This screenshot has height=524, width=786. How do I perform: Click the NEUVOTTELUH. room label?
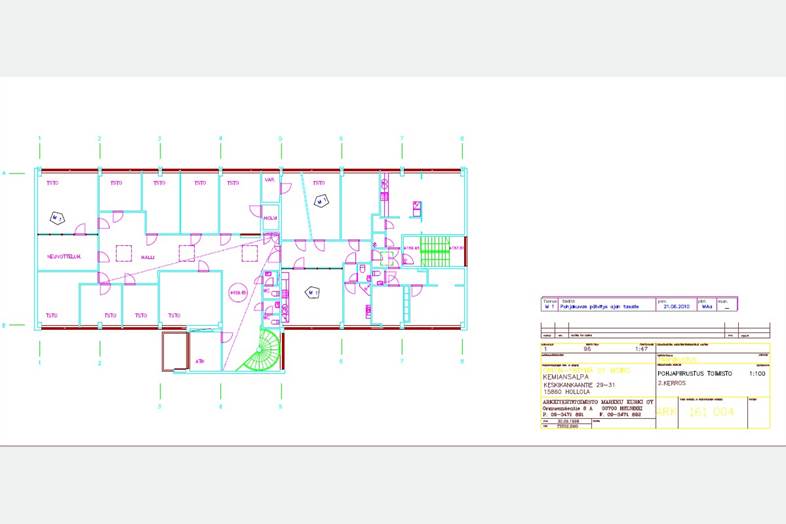tap(63, 256)

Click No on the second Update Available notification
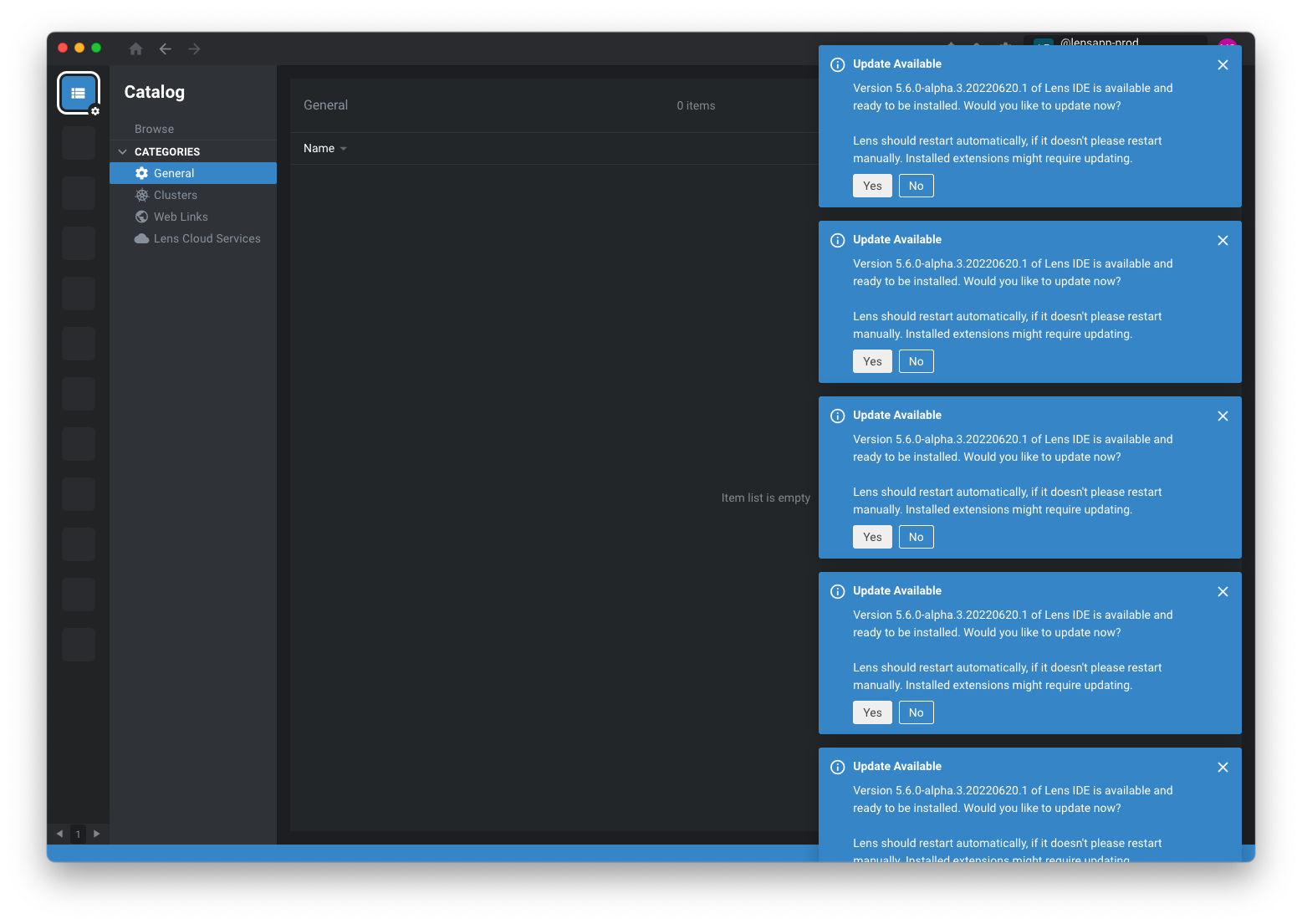(x=916, y=360)
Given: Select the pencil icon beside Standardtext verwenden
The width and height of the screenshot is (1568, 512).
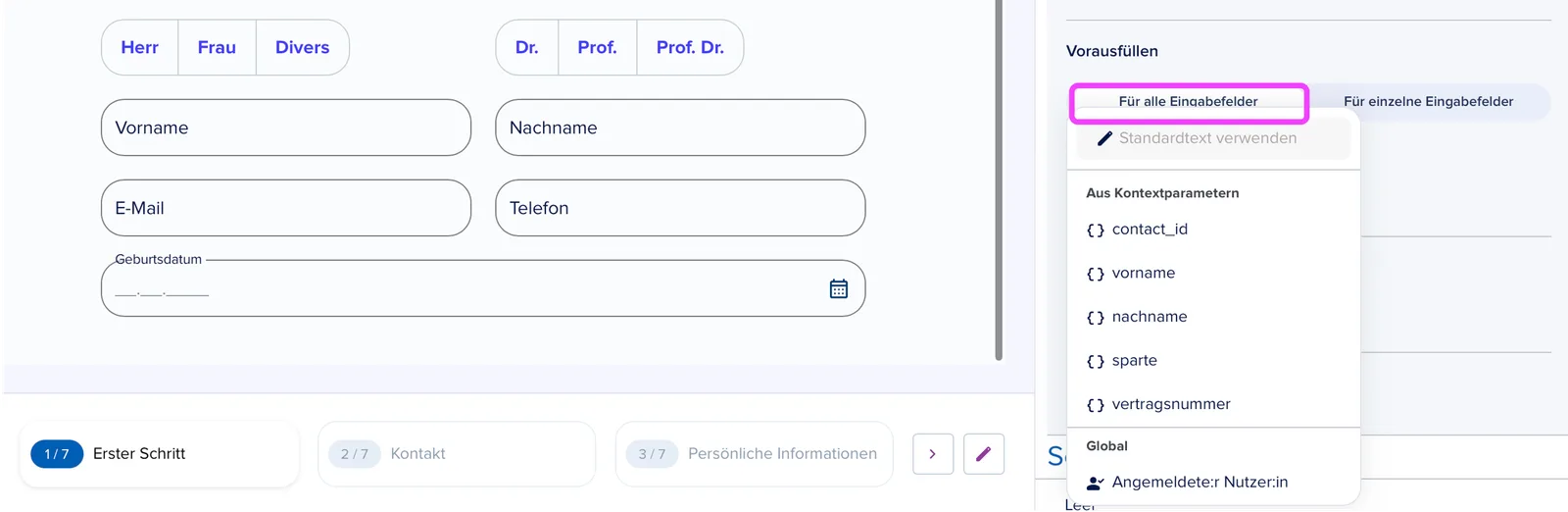Looking at the screenshot, I should coord(1104,138).
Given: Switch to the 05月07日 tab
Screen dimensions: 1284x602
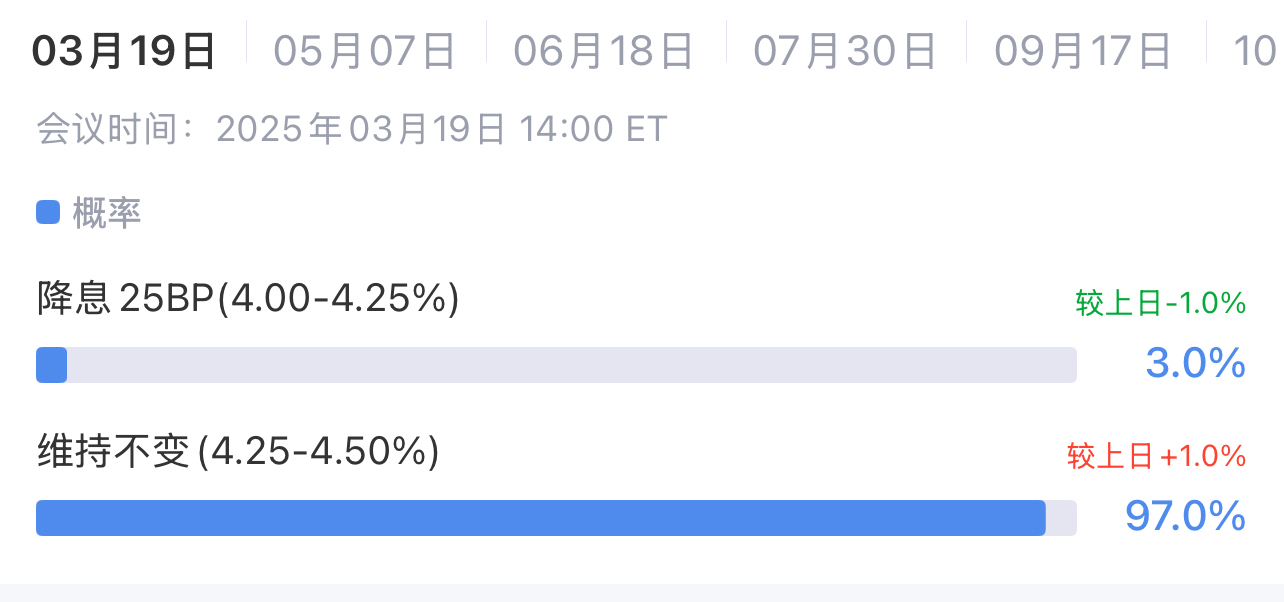Looking at the screenshot, I should coord(365,51).
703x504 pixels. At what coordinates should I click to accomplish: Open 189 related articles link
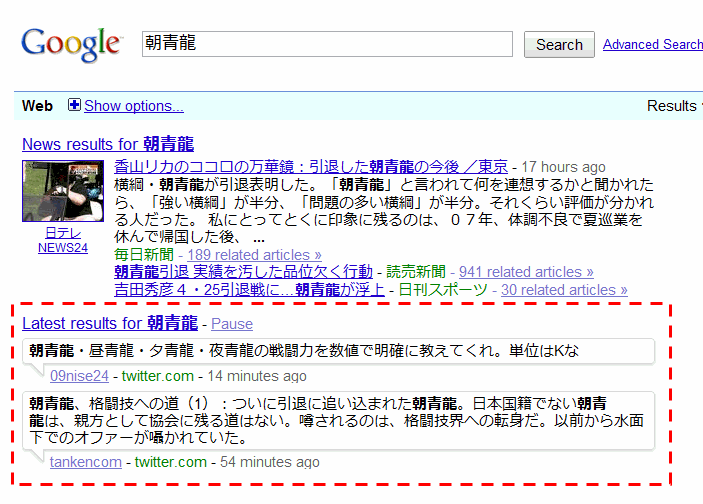point(254,254)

_ _ _

◆ WORK TASK: Type the entries again verbatim. Drop the images.

◆ PROBLEM SOLUTION:
This screenshot has height=524, width=786. How do I perform: Click the NEUVOTTELUH. room label?
tap(63, 256)

Click No on the second Update Available notification
(x=916, y=360)
Given: Select the pencil icon beside Standardtext verwenden
The width and height of the screenshot is (1568, 512).
Looking at the screenshot, I should coord(1104,138).
Given: Switch to the 05月07日 tab
Screen dimensions: 1284x602
Looking at the screenshot, I should coord(365,51).
703x504 pixels. At what coordinates should I click to accomplish: Open 189 related articles link
point(254,254)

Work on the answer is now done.